Linearity of Expected Value: Suppose X and Y are random variables and a and b are scalars.  The following relationships hold:

E[aX+b] = aE[X]+b

E[aX+bY] = aE[X] +bE[Y]

Variance:

Var(aX+bY) = a^2Var(X)+2abCov(X,Y)+b^2Var(Y)

Suppose X_i for i=\left\{1\ldots n\right\} are n independent identically distributed (iid) random variables.  Then Cov(X_i,X_j) = 0 for i\ne j and

\displaystyle Var\left({\sum_{i=1}^n X_i}\right) = \sum_{i=1}^n Var(X_i)

Example:

X is the stock price of AAPL at market close.  Y is the sum of closing AAPL stock prices for 5 days.  Then

\begin{array}{rl} Var(Y) &= \displaystyle \sum_{i=1}^5 Var(X_i) \\ &= 5Var(X) \end{array}.  

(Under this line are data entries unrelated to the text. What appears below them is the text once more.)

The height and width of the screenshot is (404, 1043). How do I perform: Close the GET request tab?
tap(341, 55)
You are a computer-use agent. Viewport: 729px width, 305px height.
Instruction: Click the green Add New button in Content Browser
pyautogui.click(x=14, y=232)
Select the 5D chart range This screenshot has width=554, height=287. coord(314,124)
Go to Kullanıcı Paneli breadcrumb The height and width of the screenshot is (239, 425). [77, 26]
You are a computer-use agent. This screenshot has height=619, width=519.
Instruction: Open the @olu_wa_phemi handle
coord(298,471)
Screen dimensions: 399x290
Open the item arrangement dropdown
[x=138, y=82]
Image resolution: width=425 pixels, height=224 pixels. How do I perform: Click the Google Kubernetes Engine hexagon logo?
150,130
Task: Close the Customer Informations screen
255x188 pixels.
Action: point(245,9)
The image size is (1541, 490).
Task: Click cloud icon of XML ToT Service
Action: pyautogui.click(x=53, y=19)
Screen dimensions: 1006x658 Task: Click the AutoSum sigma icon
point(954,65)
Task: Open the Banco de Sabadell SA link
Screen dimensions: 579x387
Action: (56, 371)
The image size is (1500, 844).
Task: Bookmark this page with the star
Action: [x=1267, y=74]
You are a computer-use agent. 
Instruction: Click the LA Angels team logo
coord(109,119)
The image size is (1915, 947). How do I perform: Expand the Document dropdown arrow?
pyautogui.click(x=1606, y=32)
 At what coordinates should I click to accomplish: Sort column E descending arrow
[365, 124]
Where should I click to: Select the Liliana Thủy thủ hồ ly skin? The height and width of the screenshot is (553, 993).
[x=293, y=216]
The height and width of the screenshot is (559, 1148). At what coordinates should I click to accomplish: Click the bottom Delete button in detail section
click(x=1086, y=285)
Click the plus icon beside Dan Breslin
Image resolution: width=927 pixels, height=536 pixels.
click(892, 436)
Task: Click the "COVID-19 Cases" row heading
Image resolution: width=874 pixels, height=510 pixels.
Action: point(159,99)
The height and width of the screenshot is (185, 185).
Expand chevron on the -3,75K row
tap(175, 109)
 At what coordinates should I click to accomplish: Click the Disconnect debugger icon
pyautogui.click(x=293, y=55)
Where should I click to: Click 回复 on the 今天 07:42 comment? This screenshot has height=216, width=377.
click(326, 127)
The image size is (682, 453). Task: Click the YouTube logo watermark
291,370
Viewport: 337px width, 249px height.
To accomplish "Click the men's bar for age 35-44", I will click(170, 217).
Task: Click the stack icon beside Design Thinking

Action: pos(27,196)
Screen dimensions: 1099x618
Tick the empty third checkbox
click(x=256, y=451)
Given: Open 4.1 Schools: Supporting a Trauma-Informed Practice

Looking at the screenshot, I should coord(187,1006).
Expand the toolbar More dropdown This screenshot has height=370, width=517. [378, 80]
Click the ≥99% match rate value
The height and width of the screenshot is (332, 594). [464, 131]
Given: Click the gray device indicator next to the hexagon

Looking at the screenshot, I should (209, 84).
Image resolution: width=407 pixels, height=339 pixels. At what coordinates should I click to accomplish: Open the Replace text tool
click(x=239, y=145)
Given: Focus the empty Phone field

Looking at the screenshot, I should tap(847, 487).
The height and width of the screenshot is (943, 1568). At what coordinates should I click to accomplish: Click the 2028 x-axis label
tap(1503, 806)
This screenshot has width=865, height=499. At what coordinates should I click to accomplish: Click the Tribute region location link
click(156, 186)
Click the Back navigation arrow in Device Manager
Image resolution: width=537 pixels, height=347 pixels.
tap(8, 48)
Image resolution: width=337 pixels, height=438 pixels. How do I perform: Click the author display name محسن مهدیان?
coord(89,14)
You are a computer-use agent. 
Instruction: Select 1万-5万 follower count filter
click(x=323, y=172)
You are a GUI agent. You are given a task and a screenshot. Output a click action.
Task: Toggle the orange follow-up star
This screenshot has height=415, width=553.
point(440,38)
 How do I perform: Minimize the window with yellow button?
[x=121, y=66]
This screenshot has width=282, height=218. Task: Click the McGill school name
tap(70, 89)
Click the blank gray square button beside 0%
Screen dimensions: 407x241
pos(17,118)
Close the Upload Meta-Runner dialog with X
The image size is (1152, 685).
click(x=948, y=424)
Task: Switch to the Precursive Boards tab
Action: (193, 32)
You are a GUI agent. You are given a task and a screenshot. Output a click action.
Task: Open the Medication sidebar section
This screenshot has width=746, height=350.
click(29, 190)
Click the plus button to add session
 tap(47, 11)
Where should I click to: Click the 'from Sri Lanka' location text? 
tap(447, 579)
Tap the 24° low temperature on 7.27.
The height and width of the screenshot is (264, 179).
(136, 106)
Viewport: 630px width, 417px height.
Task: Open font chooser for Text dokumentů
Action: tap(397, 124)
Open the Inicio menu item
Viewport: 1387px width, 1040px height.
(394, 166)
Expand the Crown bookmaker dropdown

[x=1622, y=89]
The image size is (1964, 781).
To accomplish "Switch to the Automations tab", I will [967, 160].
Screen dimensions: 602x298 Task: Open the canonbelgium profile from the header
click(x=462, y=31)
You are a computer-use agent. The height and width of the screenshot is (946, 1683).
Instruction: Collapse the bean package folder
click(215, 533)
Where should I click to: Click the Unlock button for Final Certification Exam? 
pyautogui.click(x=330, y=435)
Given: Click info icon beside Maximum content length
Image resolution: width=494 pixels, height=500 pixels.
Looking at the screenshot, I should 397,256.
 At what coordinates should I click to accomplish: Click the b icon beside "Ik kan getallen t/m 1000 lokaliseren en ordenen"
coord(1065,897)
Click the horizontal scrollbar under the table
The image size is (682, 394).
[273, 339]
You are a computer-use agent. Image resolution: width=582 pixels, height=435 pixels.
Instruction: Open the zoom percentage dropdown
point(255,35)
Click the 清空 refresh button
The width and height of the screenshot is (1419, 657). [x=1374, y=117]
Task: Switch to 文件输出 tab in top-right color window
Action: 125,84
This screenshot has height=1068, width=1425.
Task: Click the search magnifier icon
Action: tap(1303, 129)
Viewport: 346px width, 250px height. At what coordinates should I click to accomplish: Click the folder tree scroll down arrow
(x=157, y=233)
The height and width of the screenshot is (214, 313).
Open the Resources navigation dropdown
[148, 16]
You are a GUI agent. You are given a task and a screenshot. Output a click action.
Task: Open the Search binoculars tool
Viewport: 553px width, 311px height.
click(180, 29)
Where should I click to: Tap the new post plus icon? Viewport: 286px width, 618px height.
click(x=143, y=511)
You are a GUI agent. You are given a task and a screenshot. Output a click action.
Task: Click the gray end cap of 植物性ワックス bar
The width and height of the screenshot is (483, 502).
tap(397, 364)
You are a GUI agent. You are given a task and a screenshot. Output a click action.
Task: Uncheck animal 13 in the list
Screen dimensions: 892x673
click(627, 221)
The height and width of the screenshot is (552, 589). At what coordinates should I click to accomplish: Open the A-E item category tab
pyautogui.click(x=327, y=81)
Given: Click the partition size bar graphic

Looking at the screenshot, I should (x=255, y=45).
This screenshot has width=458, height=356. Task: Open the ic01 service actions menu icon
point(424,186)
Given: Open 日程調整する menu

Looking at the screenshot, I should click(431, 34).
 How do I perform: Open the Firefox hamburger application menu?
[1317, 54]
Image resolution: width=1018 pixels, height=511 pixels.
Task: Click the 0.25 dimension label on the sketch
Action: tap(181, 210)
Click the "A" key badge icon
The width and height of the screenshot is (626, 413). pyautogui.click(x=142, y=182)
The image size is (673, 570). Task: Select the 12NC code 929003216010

Contrast this with the variance of Z = 5X.  In other words, Z is a random variable that takes a value of 5 times the price of AAPL at the close of any given day.  Then

\begin{array}{rl} Var(Z) &= Var(5X) \\ &=5^2Var(x) \end{array} 

The distinction between Y and Z is subtle but very important.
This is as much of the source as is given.